Virüsün insandan insana yayılma kabiliyetine sahip olup olmadığı konusundaki şüpheler, Ocak 2002’nin ortalarında, Tayland’da bir kadın ve Japonya’da bir erkeğin Vuhan’a gitmeden pozitif test yaptığına dair raporlarla ortadan kalkmalıydı. Çinli yetkililerin söylediği gibi deniz ürünleri pazarı, yayılmanın merkeziydi. Bu arada, virüsün bulaşıcılığına dair bu kadar net kanıtlara rağmen, Çin’in bildirdiği vaka sayısı 44’te kaldı. (Daha sonra tıp uzmanlarının deniz ürünleri pazarıyla bağlantılı olmayan vakaları bildirmelerine bile izin verilmediğini öğrenecektik.) Yine de DSÖ, Çin’in insandan insana bulaştığına dair hiçbir kanıt bulunmadığı yönündeki çizgisini tekrarlamaya devam etti.
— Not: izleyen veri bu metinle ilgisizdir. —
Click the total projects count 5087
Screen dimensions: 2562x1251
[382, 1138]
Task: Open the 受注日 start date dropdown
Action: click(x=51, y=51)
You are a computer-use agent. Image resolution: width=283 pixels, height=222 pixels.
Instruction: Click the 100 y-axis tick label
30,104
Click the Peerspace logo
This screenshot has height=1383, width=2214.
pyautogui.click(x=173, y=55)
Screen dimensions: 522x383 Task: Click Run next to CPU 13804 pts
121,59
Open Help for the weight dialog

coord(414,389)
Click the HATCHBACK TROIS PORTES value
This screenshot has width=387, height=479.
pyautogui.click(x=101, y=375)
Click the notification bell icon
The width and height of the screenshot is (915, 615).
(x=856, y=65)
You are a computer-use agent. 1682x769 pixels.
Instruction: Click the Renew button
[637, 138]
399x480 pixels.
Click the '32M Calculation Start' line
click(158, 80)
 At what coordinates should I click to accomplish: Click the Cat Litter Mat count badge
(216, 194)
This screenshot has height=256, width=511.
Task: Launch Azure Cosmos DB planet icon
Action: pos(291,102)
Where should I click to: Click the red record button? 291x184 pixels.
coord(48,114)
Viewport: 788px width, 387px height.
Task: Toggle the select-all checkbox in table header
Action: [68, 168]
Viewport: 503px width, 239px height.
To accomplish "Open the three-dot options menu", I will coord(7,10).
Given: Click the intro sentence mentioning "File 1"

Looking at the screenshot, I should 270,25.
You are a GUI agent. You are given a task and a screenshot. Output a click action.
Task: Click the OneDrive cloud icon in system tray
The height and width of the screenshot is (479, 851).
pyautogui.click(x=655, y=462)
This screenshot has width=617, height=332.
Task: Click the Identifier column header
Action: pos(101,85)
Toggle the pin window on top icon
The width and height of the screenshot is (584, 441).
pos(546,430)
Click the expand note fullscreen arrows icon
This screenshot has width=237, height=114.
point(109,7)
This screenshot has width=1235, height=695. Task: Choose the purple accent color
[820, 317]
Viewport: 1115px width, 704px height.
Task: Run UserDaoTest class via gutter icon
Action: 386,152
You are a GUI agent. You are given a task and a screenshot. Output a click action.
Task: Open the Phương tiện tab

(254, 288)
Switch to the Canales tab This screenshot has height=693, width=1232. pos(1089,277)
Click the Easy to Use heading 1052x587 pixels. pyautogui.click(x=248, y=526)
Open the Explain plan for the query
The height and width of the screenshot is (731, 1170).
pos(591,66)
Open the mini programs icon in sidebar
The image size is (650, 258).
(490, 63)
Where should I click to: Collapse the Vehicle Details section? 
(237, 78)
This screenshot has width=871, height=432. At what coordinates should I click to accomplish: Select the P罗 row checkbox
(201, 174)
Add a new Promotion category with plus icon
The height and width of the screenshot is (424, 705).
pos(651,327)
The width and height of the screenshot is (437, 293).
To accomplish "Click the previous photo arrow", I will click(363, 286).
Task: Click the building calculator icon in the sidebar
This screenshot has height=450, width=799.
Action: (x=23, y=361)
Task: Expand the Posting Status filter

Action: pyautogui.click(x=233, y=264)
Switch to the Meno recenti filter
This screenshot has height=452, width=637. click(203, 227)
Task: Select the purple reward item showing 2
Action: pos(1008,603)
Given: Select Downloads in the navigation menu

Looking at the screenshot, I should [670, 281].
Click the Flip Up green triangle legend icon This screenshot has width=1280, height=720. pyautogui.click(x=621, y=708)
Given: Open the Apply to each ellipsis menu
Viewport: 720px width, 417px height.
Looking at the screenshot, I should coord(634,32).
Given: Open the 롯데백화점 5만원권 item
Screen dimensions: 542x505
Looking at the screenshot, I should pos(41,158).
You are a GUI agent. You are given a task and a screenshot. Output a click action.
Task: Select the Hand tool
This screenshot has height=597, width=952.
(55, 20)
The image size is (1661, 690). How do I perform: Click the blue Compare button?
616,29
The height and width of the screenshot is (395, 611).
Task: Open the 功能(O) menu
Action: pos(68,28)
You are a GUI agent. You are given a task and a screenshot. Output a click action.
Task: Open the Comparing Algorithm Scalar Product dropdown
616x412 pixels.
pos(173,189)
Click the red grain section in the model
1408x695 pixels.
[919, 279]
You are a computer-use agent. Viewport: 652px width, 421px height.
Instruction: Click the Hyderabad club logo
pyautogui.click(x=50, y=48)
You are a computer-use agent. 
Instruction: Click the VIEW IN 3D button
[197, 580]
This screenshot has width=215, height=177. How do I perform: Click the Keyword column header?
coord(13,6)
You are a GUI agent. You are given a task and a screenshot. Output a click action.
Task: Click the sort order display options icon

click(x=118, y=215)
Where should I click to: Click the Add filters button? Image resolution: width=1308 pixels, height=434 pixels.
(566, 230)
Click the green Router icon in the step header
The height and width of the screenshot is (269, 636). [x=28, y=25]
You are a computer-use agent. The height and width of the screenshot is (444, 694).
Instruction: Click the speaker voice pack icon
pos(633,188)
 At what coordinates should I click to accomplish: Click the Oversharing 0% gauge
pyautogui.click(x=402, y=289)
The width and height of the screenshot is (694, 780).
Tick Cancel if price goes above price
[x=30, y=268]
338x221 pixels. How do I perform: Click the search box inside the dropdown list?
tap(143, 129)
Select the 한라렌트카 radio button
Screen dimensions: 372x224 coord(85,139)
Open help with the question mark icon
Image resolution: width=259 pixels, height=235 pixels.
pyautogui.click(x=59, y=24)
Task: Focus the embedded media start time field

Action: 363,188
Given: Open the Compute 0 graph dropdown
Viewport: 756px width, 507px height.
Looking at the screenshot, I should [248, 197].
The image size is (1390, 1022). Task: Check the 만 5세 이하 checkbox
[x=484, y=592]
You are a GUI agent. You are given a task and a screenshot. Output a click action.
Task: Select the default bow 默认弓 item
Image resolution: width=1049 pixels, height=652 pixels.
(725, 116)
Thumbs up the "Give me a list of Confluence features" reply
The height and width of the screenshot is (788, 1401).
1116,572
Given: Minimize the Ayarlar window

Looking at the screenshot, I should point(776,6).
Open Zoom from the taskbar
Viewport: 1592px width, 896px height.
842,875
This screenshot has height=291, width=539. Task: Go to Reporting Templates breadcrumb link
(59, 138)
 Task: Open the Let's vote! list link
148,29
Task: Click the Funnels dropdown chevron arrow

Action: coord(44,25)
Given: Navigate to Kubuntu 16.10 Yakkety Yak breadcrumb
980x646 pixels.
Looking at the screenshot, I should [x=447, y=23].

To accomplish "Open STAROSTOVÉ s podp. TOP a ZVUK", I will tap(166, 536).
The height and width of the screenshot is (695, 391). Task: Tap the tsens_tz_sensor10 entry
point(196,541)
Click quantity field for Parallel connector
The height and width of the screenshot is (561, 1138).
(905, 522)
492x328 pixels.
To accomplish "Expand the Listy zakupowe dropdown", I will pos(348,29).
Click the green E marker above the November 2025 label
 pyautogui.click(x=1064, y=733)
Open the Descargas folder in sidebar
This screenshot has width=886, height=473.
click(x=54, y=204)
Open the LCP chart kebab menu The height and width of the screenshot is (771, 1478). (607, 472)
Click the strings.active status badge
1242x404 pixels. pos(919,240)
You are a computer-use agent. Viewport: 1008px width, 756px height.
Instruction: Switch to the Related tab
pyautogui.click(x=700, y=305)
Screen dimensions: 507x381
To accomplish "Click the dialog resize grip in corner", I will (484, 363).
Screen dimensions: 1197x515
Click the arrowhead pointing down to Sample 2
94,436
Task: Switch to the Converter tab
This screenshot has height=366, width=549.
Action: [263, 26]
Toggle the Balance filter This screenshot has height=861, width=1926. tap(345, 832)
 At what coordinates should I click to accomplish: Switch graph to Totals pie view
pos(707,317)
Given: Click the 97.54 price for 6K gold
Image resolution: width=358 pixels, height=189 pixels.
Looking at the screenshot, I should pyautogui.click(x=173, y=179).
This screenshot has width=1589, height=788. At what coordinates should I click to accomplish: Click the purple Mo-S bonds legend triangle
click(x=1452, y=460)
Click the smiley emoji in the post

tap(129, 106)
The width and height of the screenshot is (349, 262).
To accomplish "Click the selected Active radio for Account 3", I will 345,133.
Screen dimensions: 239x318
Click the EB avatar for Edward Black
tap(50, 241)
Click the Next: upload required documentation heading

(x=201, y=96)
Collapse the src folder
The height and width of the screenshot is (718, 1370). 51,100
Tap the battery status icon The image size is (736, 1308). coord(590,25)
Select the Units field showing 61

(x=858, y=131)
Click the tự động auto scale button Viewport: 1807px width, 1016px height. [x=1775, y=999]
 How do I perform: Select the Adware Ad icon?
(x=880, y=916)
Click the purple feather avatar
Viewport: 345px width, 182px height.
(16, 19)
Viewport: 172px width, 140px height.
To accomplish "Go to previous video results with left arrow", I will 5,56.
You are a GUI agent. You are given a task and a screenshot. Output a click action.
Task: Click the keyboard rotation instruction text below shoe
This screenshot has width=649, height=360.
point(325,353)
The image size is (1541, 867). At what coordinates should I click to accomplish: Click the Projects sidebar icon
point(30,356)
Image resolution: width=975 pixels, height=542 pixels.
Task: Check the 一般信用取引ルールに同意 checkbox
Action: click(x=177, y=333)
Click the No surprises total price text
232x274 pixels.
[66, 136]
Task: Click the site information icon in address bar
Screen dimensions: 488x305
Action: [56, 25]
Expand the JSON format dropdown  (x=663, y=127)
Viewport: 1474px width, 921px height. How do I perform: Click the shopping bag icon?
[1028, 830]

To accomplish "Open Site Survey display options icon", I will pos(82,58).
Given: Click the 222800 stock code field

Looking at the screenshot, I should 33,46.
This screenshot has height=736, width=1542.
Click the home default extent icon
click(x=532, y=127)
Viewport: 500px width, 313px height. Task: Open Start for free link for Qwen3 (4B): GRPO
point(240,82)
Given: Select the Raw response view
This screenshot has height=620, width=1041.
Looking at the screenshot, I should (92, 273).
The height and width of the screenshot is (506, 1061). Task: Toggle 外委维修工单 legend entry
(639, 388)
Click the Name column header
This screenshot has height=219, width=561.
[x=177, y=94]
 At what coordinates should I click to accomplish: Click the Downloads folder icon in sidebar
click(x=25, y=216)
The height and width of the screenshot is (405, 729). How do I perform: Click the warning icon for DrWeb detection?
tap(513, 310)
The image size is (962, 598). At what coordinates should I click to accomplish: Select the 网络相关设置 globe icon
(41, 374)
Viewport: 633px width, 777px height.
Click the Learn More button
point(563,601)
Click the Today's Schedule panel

Çin, 23 Ocak 2020’de Wuhan’ı kapatana kadar dünyanın geri kalanı tehdidin ne kadar ciddi olduğunu göremedi – o zaman bile küresel tepki zayıf kaldı.




Ne olmuş olabilir: Dünya Çin’in aldatmacasını görüyor ve harekete geçiyor.

Uluslar Çin’in sis perdesini nasıl aşmış olabilirler? Tayvan’ın yaptığını yapabilirlerdi.

31 Aralık 2019’da, Tayvanlı yetkililerin bu e-postayı DSÖ’ye gönderdiği aynı gün, doğrudan Wuhan’dan oraya uçan her uçağa binmeye başladılar ve gelen yolcuları ateş gibi semptomlara karşı taramaya başladılar.

Dışişleri Bakanı Joseph Wu Time dergisine verdiği demeçte, “Ne DSÖ’den ne de Çin CDC’sinden tatmin edici cevaplar alamadık ve gergindik ve hazırlıklarımızı yapmaya başladık” dedi.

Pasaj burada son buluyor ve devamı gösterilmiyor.